Rachel seems so young and unformed that it's hard to imagine her holding a job at all. Indeed, many of you claimed that her mother would never let her do something so independent as work. Her interest in indie rock, however, means that there will always be a place for her, whether it's as a groupie, or behind the counter of a record store. The future, however, is in merchandising, and Rachel's best bet might be to portray such diverse, huggable creatures as a Kewpie Doll, Elmo or a Care Bear, according to your responses.
A note to Bunim/Murray: Season X seemed to stir up much resentment among its audience, and to save you more grief in the future, I've compiled my readers' suggestions on ways to make "The Real World" a better program. Some suggestions, such as "More public nudity" and "Punishments for bad behavior" might be difficult to institute, but the top five suggestions seem pretty obvious to me.
1. Fire the current casting department. Find employees who can distinguish between shrill, unlikable people and interesting people.
2. Get rid of the meaningless jobs that are jobs in name only. Either allow the cast members to find and hold their own, real jobs, or promote endless hedonism. If you must give everyone a standard job, make it a job in which failure is funny.
3. Make the kids work for their cushy house, or make the house not so cushy. I get the feeling that folks are tired of the way the "ungrateful little brats" abuse their designer furnishings without paying a cent of rent.
4. Stop the program. Just stop it. That suggestion is from the more bitter members of the viewing audience.
5. Cast older people. This suggestion did not only come from people over the golden age of 24, either, which rather surprised me.

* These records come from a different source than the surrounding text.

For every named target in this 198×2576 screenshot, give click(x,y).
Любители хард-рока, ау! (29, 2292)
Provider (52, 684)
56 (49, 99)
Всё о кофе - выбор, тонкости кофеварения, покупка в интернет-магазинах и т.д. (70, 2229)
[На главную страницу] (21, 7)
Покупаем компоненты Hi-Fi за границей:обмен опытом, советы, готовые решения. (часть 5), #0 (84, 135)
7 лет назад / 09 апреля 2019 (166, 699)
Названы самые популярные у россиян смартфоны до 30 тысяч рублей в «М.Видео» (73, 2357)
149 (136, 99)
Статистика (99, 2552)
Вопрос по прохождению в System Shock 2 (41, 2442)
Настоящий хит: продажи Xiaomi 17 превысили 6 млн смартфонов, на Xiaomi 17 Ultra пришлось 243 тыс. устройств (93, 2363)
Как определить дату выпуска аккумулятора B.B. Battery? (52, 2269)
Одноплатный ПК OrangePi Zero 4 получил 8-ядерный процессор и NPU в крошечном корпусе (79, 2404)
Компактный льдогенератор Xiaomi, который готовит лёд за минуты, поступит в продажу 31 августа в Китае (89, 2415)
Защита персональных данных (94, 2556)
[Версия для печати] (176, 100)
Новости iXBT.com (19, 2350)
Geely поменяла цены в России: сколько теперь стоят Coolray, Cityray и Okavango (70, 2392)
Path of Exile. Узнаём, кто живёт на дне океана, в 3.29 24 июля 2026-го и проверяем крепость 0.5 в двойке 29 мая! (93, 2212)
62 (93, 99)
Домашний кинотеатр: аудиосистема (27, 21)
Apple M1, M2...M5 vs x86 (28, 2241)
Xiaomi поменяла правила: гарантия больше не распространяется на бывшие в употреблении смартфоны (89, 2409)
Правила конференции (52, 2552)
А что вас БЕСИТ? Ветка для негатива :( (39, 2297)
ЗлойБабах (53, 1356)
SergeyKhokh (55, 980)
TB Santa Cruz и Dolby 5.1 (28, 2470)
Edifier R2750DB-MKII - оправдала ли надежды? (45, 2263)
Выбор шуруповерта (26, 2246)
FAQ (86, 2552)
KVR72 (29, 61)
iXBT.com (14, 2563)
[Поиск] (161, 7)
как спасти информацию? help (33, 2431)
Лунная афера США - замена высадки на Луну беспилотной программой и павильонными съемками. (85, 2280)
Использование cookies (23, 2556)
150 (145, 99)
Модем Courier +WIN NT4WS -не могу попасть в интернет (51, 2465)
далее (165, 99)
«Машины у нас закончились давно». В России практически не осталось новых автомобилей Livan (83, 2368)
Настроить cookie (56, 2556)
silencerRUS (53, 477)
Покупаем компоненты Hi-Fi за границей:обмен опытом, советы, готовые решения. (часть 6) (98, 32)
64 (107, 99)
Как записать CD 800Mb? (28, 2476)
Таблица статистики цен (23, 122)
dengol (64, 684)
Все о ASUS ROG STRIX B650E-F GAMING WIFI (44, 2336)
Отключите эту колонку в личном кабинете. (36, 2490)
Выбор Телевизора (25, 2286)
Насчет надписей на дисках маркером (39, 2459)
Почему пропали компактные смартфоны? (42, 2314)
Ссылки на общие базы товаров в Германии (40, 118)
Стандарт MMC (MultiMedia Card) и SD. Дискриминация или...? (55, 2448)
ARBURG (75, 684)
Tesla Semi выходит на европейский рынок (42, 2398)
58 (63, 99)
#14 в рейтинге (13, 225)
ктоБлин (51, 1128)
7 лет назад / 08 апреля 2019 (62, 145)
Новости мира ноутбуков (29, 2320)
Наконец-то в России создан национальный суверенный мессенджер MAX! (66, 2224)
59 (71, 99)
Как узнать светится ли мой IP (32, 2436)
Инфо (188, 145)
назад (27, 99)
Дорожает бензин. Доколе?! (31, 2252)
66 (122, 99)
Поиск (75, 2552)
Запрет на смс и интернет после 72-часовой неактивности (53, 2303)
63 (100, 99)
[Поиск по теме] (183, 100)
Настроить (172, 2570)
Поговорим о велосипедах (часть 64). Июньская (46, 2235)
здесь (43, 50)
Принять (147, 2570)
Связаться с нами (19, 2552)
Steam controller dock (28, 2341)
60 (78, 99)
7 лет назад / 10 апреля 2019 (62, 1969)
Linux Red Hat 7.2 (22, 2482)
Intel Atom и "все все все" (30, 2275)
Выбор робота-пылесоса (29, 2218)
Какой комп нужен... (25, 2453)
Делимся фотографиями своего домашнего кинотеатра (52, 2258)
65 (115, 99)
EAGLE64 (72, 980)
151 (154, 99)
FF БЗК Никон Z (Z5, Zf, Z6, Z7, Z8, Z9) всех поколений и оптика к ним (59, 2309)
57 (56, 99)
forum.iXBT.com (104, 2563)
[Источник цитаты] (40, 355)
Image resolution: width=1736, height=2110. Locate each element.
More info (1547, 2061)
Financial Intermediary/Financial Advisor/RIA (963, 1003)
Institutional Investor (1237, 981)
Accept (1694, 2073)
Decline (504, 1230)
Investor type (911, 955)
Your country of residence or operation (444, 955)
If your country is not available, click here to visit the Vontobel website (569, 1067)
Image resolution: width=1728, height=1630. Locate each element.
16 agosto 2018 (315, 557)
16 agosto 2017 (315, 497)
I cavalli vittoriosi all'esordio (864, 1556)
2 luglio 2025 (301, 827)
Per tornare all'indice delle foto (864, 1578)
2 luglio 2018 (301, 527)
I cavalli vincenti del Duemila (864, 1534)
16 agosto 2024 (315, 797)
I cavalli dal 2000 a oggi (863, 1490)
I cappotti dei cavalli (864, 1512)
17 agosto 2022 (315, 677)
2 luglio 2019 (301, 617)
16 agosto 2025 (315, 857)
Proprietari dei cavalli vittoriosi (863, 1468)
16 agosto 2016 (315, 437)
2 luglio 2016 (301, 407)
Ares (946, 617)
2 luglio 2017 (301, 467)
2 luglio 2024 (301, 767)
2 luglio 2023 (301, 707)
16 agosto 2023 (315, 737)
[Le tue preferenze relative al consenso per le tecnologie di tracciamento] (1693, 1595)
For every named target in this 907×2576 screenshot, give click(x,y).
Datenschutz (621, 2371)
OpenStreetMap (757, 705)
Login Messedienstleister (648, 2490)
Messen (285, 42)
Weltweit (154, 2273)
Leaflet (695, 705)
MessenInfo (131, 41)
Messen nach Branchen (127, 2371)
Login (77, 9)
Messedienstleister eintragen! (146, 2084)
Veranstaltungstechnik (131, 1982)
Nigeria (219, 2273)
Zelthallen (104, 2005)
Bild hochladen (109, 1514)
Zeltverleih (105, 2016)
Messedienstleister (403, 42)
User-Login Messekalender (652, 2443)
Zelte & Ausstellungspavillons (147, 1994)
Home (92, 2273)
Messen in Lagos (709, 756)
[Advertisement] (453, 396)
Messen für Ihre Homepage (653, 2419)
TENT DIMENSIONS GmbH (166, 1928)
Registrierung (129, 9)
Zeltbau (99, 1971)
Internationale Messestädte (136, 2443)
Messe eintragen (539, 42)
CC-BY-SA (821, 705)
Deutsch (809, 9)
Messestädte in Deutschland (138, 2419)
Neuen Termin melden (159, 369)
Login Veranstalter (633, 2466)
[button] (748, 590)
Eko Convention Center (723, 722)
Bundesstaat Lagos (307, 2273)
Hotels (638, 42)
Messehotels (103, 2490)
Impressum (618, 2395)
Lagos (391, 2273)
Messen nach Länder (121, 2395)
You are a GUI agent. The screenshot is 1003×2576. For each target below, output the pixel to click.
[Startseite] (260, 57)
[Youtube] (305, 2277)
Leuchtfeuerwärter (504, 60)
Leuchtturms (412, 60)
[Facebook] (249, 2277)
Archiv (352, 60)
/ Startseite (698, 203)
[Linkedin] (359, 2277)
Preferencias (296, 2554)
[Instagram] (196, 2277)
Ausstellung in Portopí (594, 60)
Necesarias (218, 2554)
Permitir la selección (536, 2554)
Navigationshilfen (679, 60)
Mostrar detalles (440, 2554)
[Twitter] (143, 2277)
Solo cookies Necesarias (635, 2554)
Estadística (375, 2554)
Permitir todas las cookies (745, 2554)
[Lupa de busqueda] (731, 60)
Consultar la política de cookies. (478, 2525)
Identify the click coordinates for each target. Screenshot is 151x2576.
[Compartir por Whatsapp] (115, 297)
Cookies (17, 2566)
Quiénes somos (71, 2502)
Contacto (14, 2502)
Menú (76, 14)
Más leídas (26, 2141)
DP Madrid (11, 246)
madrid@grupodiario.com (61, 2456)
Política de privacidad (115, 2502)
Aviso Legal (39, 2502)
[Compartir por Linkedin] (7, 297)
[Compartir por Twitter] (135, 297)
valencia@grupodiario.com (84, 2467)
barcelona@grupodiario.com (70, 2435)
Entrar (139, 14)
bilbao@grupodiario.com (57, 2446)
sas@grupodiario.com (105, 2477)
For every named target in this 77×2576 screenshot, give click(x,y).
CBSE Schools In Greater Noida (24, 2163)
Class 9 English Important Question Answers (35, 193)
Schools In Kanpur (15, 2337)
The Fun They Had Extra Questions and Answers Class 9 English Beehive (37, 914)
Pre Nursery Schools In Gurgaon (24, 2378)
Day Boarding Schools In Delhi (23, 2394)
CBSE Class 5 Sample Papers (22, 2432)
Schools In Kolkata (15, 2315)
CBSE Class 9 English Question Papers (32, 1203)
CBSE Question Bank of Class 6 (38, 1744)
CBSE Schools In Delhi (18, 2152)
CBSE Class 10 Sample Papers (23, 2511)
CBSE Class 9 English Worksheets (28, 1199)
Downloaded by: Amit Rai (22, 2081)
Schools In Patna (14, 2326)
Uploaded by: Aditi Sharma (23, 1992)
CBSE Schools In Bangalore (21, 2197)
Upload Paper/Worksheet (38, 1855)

My own personal suggestion, of course, is to ditch the casting
retreat. It set the relationships in stone before the kids even
moved in. Talk about a let-down, dearies! Anyway, I'm glad to
see that there's no such thing for the Chicago season, which
begins next week. I guess you could say that I'm skeptical, but
not without hope. I don't know if I could review another Season
X! Let's just cross our fingers, shall we? A bientot!